*** RECORDS FOR PROCESSING ***

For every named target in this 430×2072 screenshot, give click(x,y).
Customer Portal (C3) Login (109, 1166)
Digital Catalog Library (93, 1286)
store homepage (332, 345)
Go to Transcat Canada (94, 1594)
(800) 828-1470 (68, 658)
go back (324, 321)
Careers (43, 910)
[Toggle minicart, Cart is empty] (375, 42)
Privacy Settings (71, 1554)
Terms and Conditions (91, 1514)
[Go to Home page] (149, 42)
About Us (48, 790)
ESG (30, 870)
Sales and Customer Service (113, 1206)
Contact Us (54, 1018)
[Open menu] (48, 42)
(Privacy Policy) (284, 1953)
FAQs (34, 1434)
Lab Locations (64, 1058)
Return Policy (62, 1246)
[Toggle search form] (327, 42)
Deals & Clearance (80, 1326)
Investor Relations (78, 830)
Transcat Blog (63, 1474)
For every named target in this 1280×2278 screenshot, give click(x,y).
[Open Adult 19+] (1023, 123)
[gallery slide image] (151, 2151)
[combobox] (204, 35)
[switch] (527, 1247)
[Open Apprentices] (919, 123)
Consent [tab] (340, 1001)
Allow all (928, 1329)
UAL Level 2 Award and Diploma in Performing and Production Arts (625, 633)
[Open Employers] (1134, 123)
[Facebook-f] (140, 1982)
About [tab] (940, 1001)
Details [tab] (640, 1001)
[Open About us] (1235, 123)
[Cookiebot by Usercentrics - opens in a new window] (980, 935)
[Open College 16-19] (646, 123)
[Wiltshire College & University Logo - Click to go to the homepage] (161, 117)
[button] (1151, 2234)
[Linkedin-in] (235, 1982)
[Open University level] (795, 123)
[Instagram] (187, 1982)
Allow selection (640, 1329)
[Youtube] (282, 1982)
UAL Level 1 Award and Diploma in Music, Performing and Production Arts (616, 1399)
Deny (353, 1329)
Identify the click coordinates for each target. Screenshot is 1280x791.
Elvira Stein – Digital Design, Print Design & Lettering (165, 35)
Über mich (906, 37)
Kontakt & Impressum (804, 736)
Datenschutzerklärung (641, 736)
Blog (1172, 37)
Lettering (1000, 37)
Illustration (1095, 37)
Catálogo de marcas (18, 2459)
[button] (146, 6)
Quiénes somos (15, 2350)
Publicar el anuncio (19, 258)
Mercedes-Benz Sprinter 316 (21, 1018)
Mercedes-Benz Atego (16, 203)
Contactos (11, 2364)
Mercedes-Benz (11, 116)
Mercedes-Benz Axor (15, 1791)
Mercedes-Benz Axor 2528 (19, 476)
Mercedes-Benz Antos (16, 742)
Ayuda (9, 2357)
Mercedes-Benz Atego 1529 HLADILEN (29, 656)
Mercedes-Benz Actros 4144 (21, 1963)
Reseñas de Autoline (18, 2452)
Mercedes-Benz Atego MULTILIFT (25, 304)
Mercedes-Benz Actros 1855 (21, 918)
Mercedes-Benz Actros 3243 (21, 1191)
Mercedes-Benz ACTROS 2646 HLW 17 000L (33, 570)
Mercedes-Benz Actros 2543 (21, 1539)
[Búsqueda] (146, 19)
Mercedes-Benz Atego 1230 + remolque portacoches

*** End of RECORDS FOR PROCESSING ***

Within the records, count the lines that include the word "every". Answer with the number only.

2